The task: What is needed here is an exact copy of all the entries below.

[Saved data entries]
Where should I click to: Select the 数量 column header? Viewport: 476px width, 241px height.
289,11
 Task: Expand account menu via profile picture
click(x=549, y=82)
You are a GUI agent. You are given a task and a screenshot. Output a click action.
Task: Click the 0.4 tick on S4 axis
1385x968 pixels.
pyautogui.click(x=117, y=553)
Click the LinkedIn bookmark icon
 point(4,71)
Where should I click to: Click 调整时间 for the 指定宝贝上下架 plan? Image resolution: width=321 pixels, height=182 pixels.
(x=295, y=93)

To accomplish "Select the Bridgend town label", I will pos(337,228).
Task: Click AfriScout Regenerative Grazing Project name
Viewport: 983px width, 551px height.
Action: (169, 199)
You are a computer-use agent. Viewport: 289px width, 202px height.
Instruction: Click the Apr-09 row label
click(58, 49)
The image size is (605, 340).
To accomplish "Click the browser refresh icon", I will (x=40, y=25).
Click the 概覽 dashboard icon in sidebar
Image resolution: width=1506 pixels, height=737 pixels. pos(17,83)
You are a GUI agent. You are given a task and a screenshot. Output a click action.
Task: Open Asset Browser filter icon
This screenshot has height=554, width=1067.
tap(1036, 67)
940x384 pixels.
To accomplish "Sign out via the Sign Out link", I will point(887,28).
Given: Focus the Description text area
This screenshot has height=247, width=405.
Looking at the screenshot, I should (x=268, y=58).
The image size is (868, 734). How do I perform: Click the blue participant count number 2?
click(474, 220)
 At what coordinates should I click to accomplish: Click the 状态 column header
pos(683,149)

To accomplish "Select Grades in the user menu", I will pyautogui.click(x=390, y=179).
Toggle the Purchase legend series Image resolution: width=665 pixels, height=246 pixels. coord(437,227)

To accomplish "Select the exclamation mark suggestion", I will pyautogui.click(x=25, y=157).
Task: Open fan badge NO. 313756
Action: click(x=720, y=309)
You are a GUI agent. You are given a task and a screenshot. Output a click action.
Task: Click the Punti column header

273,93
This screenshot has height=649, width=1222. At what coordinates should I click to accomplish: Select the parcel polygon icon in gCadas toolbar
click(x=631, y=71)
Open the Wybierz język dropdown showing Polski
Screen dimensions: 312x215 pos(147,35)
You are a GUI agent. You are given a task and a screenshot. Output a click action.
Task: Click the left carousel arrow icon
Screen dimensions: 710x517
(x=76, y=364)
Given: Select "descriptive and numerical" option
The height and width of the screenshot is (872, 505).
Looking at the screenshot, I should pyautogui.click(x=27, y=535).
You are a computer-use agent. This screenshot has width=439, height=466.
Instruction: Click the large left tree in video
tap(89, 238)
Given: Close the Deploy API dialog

Problem solution:
Where should I click to: Select the 数量 column header? Viewport: 476px width, 241px height.
289,11
 Task: Expand account menu via profile picture
click(x=549, y=82)
You are a GUI agent. You are given a task and a screenshot. Output a click action.
Task: Click the 0.4 tick on S4 axis
1385x968 pixels.
pyautogui.click(x=117, y=553)
Click the LinkedIn bookmark icon
 point(4,71)
Where should I click to: Click 调整时间 for the 指定宝贝上下架 plan? Image resolution: width=321 pixels, height=182 pixels.
(x=295, y=93)

To accomplish "Select the Bridgend town label", I will pos(337,228).
Task: Click AfriScout Regenerative Grazing Project name
Viewport: 983px width, 551px height.
Action: (169, 199)
You are a computer-use agent. Viewport: 289px width, 202px height.
Instruction: Click the Apr-09 row label
click(58, 49)
The image size is (605, 340).
To accomplish "Click the browser refresh icon", I will (x=40, y=25).
Click the 概覽 dashboard icon in sidebar
Image resolution: width=1506 pixels, height=737 pixels. pos(17,83)
You are a GUI agent. You are given a task and a screenshot. Output a click action.
Task: Open Asset Browser filter icon
This screenshot has height=554, width=1067.
tap(1036, 67)
940x384 pixels.
To accomplish "Sign out via the Sign Out link", I will point(887,28).
Given: Focus the Description text area
This screenshot has height=247, width=405.
Looking at the screenshot, I should (x=268, y=58).
The image size is (868, 734). How do I perform: Click the blue participant count number 2?
click(474, 220)
 At what coordinates should I click to accomplish: Click the 状态 column header
pos(683,149)

To accomplish "Select Grades in the user menu", I will pyautogui.click(x=390, y=179).
Toggle the Purchase legend series Image resolution: width=665 pixels, height=246 pixels. coord(437,227)

To accomplish "Select the exclamation mark suggestion", I will pyautogui.click(x=25, y=157).
Task: Open fan badge NO. 313756
Action: click(x=720, y=309)
You are a GUI agent. You are given a task and a screenshot. Output a click action.
Task: Click the Punti column header

273,93
This screenshot has height=649, width=1222. At what coordinates should I click to accomplish: Select the parcel polygon icon in gCadas toolbar
click(x=631, y=71)
Open the Wybierz język dropdown showing Polski
Screen dimensions: 312x215 pos(147,35)
You are a GUI agent. You are given a task and a screenshot. Output a click action.
Task: Click the left carousel arrow icon
Screen dimensions: 710x517
(x=76, y=364)
Given: Select "descriptive and numerical" option
The height and width of the screenshot is (872, 505).
Looking at the screenshot, I should pyautogui.click(x=27, y=535).
You are a computer-use agent. This screenshot has width=439, height=466.
Instruction: Click the large left tree in video
tap(89, 238)
Given: Close the Deploy API dialog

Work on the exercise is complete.